SUKABUMI — Cuaca ekstrem yang melanda wilayah perairan selatan Kabupaten Sukabumi kembali menimbulkan insiden memprihatinkan. Dua perahu nelayan asal Indramayu dilaporkan terbalik setelah dihantam gelombang tinggi di perairan Tegalbuleud, Rabu (6/8) pagi, menyebabkan satu nelayan dinyatakan hilang dan masih dalam pencarian intensif.
Komandan Basarnas Pos SAR Sukabumi, Suryo Adianto, menjelaskan bahwa peristiwa tersebut bermula dari perjalanan dua perahu tradisional bernama Moal Boros 03 dan Moal Boros 09 yang bertolak dari Pantai Palabuhanratu pada Jumat (1/8) pagi. Kedua perahu dikemudikan oleh nelayan asal Desa Dadap, Kabupaten Indramayu, dengan tujuan mencari ikan di wilayah laut lepas sekitar Tegalbuleud.

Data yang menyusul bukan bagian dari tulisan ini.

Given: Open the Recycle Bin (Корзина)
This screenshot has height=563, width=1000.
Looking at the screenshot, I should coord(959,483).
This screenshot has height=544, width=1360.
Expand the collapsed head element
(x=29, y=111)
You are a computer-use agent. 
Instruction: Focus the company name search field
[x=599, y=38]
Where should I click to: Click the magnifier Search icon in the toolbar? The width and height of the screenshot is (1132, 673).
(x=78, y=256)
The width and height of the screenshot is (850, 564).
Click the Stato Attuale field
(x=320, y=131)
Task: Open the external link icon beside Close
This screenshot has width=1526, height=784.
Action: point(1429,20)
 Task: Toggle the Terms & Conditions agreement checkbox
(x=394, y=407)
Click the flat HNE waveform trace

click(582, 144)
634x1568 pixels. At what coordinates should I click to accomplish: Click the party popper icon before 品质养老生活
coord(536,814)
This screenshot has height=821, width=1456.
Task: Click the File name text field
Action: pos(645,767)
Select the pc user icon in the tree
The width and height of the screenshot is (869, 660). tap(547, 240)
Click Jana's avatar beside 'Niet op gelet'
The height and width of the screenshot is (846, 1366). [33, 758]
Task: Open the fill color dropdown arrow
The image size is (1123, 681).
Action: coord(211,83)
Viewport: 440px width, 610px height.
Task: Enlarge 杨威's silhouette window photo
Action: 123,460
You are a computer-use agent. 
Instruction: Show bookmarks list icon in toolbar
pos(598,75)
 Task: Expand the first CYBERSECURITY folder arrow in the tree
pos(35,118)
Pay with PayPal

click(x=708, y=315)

“Awalnya perjalanan kedua perahu berlangsung normal hingga malam hari pada Selasa (5/8). Namun saat mencoba memasuki perairan Tegalbuleud sekitar pukul 22.00 WIB, keduanya dihantam gelombang tinggi secara tiba-tiba dari arah samping sehingga tidak mampu bertahan dan akhirnya terbalik,” ungkap Suryo kepada wartawan.
Dalam kejadian tersebut, Hasidin (45), pengemudi Moal Boros 03, berhasil diselamatkan oleh nelayan setempat. Sedangkan rekannya, Hamdan (45), pengemudi Moal Boros 09, hingga kini belum ditemukan dan dinyatakan hilang.
“Kesaksian warga menyebutkan bahwa gelombang saat itu sangat besar dan datang secara mendadak, membuat kedua perahu terhempas tanpa sempat melakukan manuver menghindar,” tambah Suryo.
Menyikapi insiden ini, Tim SAR gabungan yang terdiri dari Basarnas, TNI AL, Polairud, Forkopimcam Tegalbuleud, serta nelayan lokal bergerak cepat melakukan assessment dan pencarian di sekitar lokasi kejadian. Korban yang berhasil diselamatkan langsung diberikan pertolongan dan dievakuasi ke tempat aman.